## Your goal
Starting with the line that contains "Given: Click the" and going on through the line that contains "The height and", both included, format those lines as a numbered list and leave out any blank lines.

## Supplied entries
###

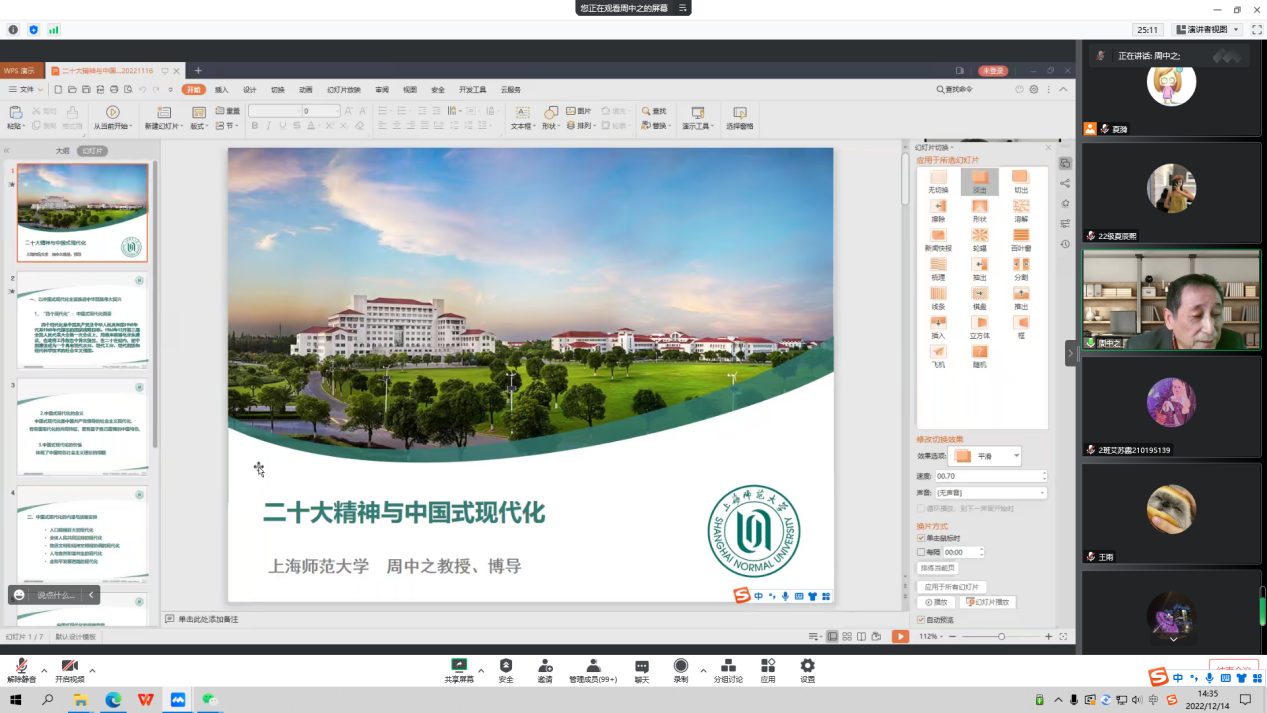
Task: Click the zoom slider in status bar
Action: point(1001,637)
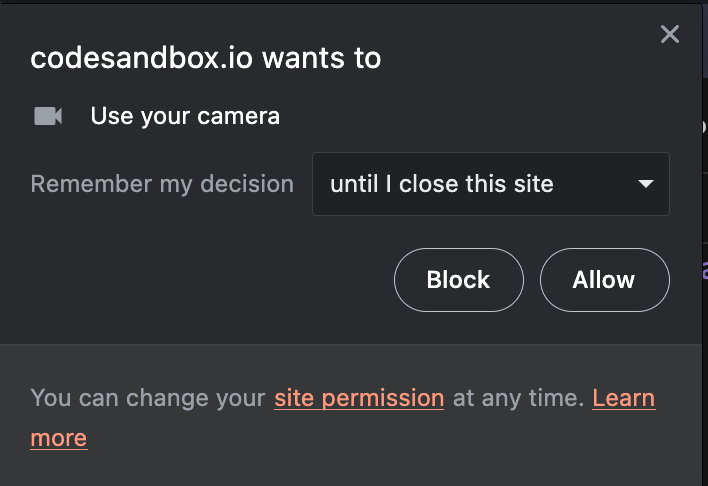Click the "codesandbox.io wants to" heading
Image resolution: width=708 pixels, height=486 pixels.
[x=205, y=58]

###

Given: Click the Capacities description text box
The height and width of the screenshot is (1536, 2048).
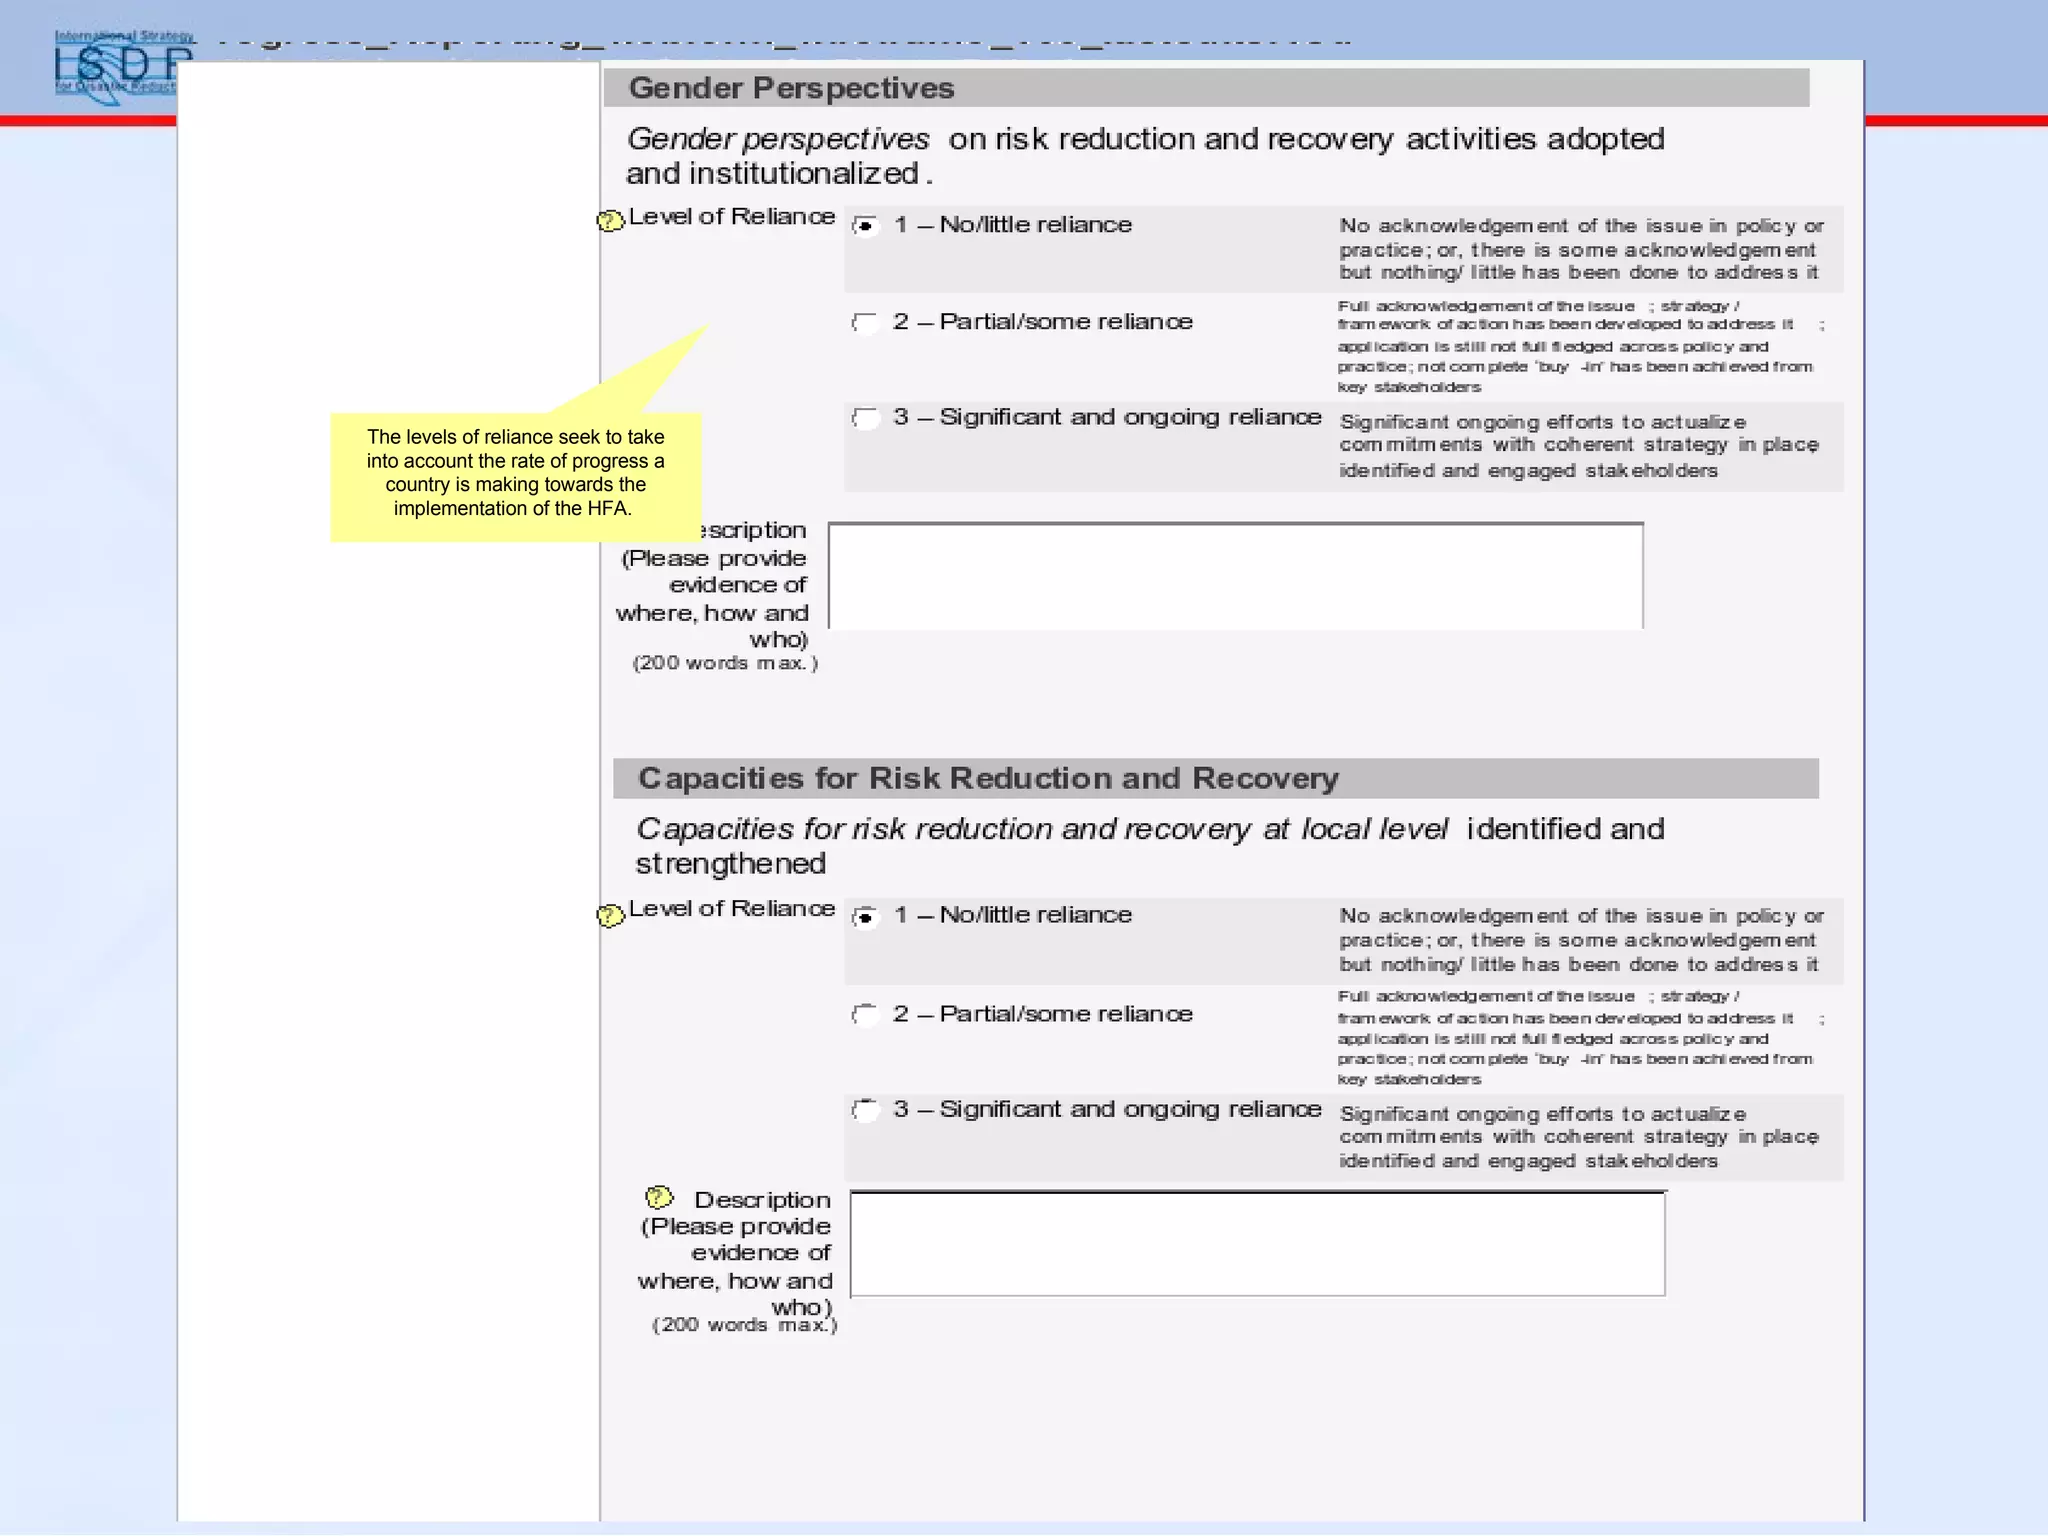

###

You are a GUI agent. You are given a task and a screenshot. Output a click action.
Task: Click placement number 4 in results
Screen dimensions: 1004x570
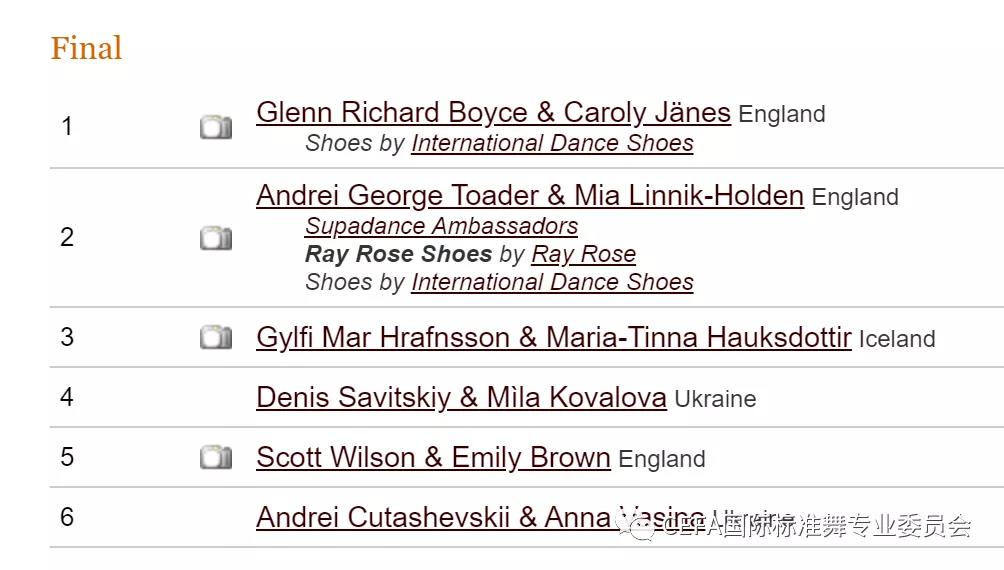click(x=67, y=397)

###

## Finished answer
1. Given: Click the Capacities description text box
2. The height and width of the screenshot is (1536, 2048).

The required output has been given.